Efrîn’in işgalinde bu iki devlet sadece görünen kesimlerdi. Ancak Efrîn’in işgaline göz yuman, alan açanlar komplocu güçlerdi. Nasıl ki bu güçler 15 Şubat 1999’da Önder Apo’yu kaçırarak Türk devletine teslim ettilerse, Efrîn için de plan yaparak Türk devletine teslim ettiler. Hatta Serekaniye ve Gire Spi de böyle oldu. O daha fazla açıktan yapıldı. Trump ile Erdoğan arasında yapılan anlaşma o dönem sadece Serekaniye ve Gire Spi’yi de içermiyordu. Trump o dönem bunlar DAİŞ’in tutsaklarının sorumluluğunu üzerine almış dedi. Peki neredeler bu tutsaklar.

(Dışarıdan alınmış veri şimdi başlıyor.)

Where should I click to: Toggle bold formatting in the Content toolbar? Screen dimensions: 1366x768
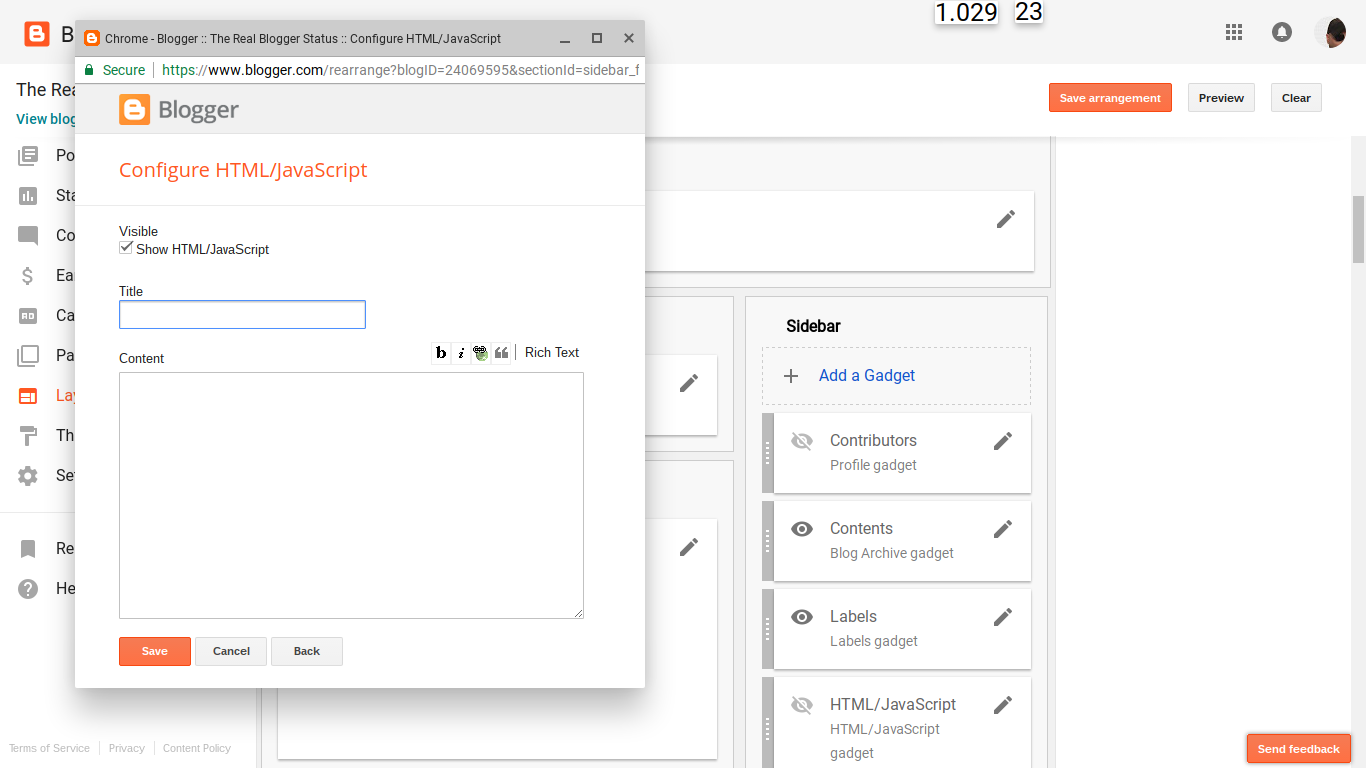(441, 352)
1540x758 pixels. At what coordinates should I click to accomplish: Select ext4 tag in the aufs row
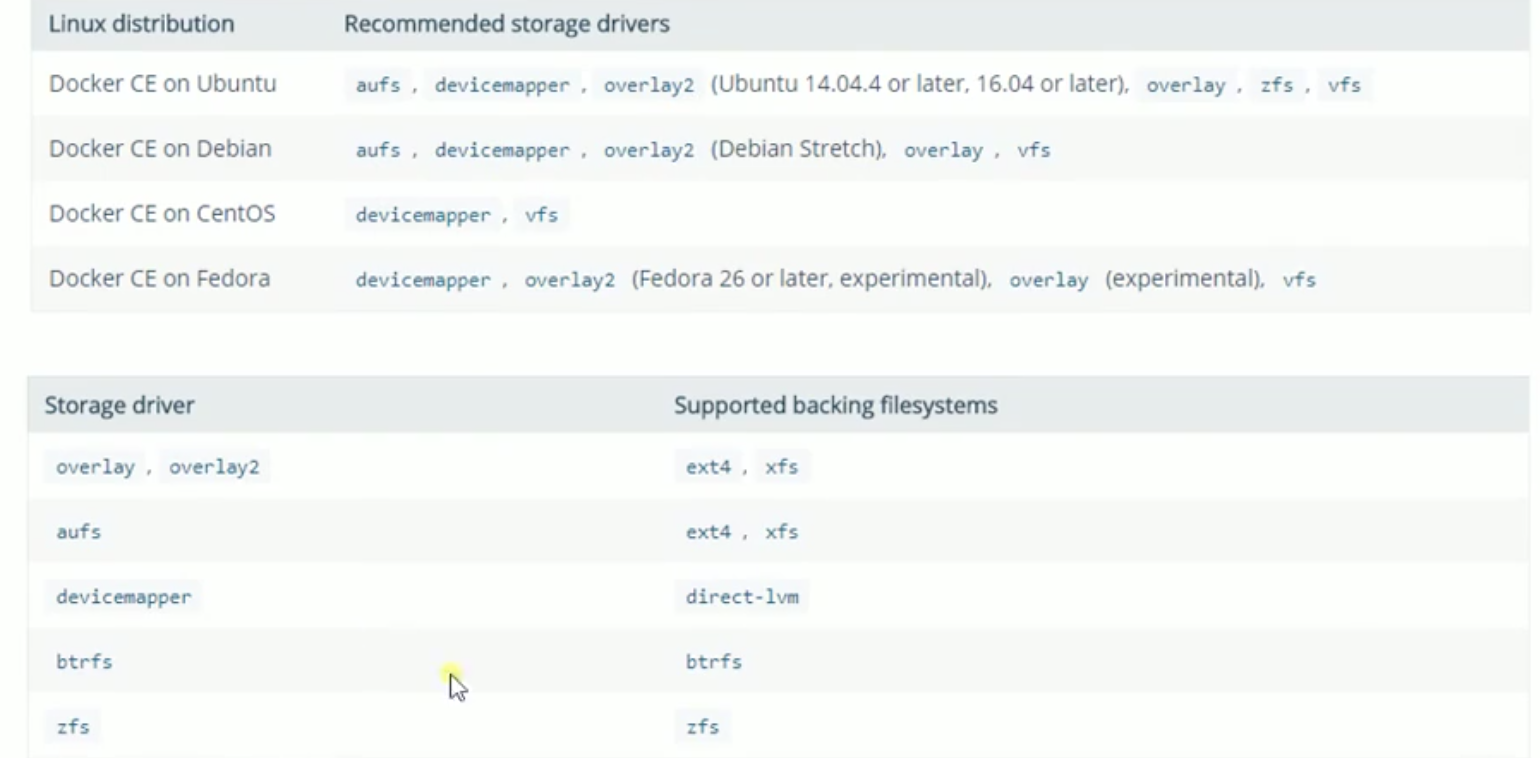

Heseke ve diğer kentlerde. O halde neden böyle diyor? Demek ki plan yapmışlar. Ama daha sonra büyük tepkiler gelişince, YPG-YPJ direnişi gelişince, Rojava halkının direnişi gelişince ve en önemlisi de dünya kamuoyunda halkların bu komploculara karşı büyük tepkisi gelişti. Onun için de Trump sözcüsünü göndererek anlaşma yaptırdı. Burada da ortaya çıktı ki, uluslararası komplo öyle denildiği gibi güçlü değildir. Tasfiye edilebilir. Rojava Devrimi Suriye geneline örnek teşkil etmesin, demokratik bir Suriye inşa edilmesin diye böyle yaptılar. Demokratik Suriye’den korkuyorlar. Çünkü bu şekilde Ortadoğu’da demokratikleşme kapısı açılmış olacak. Bunun önünü almak için harekete geçtiler. Küresel güçler Rojava Devrimi’nden korkuyorlar. Bu bir hakikattir. Onun için de komplo yaptılar. Öyle normal bir durum değildi yaşananlar.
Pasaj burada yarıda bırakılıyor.